Most Noongar clans justifiably celebrated the ruling — it was their victory over a form of arguable “terra nullius”. But such was the politicised nature of the State, it appealed against the Wilcox ruling. The Wilcox decision was overturned by the Federal Court in 2008 but the Full Bench could not agree with the State’s proposition that there are no longer Noongar societies.

Therefore, more claims could ensue but against a defiant Government that refused to cave in to the suite of rights of peoples that, at best, they considered remnants of former clans.

So, they offered SWALSC a heads-of-agreement opportunity to settle native title claims to all Noongar country. But does SWALSC have this legal authority? SWALSC’s membership is more than 4000 but there are, according to the Australian Bureau of Statistics, 40,000 Noongars.

And the Noongar Tent Embassy claims to have a petition — calling for the $1.3 billion deal to be torpedoed — with more Noongar signatures than SWALSC members. The Government and SWALSC are having a dialogue among themselves.

But if they are serious about democracy, they should ensure a postal ballot of all Noongars on whether the deal should be upheld.

The package has a $600 million component disbursed over 12 years, with future revenue arising from various investment within these monies.

But what happens if these funds do not return a dividend?

They are a simplistic step to address a myriad of cultural, economic, legal and social problems and the intergenerational poverty — acute, abject, endemic and pernicious — imposed on most Noongars.

No native title settlement has provided the capacity to remedy the social problems in Aboriginal communities that are plagued by problems imposed by more than a century of disenfranchisement, neglect and the pain of poor policies.

Native title is so watered down and so easily circumvented by politicisation that those within the native title community argue that settlements are about getting what one can — finite outcomes while dismissing panacea and sustainable systems.

Well, they are wrong.

It will be a mistake for Noongars and taxpayers to let this deal go through and allow the argument that all future claims have been extinguished.

The Australian political and ideological landscape is changing and it may well be that in a couple of decades the Noongar clans will be able to secure what has been denied today — a win-win circumstance.

If the deal goes through, future Noongars will have courts telling them that their ancestors signed their rights away.

The deal should not be signed because there are no questions of sovereignty to solve, only rights issues per se, entitlements and reparations, remedies, customary and traditional ties. These don’t threaten current land use, but are pivotal to generating the type of rights that will raise people out of intergenerational poverty.

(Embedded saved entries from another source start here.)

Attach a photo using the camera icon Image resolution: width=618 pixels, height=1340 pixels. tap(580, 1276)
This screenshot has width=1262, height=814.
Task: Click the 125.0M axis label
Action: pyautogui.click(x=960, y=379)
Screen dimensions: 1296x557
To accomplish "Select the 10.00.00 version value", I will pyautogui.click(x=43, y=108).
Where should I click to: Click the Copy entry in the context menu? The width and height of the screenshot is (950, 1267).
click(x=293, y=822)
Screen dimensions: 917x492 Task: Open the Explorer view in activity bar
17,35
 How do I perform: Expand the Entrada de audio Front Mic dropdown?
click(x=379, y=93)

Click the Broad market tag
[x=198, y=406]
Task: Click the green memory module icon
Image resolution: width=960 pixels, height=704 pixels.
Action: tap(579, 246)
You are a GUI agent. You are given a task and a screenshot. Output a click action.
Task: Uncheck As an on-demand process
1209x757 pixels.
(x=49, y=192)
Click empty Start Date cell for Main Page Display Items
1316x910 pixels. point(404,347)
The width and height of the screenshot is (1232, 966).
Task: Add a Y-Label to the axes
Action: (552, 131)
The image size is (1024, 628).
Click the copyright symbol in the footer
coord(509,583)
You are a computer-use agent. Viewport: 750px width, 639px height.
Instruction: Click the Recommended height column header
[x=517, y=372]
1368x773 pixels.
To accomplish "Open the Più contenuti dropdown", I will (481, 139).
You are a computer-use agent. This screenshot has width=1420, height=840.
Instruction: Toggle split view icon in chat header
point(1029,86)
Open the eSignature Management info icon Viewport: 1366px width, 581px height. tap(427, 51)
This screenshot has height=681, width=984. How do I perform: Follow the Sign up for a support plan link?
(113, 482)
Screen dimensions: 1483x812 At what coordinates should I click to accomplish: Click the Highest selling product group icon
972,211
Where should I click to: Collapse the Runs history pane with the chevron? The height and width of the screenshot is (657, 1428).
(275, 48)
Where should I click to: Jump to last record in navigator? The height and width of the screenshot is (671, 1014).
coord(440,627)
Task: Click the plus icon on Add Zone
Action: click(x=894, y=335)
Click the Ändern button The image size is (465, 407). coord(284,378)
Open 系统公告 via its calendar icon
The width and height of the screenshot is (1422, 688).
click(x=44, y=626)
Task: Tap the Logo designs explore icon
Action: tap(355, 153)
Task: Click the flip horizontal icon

In the meantime, if the Government has $600 million to spend over 12 years, it should do so. And these funds should be spent on remedying the ills that plague far too many clans of Noongar people — whose children are dying at the world’s highest suicide rates, who are being incarcerated at among the world’s highest imprisonment rates and who are living in overcrowded private and public housing.

More needs to be done for disadvantaged people than a modicum of social employment programs for Aboriginal workers in natural parks in joint ventures with the Department of Environment or 120 extra houses to be built near Perth. This is piecemeal and insulting.

Native title has short-changed Aboriginal people nationwide and it should cease. But when governments stand so ferociously in the way of a bona fide native title agreement and social, economic, cultural and compensatory rights, what hope is there to get native title right?

The funds that are being offered are the equivalent of a sports stadium or a couple of tall city buildings. Does any right-minded citizen believe this is what native title is about? Native title was supposed to be compensatory, remedial, humane and to bring about reconciliation.

Professor Len Collard is a Noongar from the Whadjuk people. Gerry Georgatos is a PhD researcher and writer on Aboriginal issues.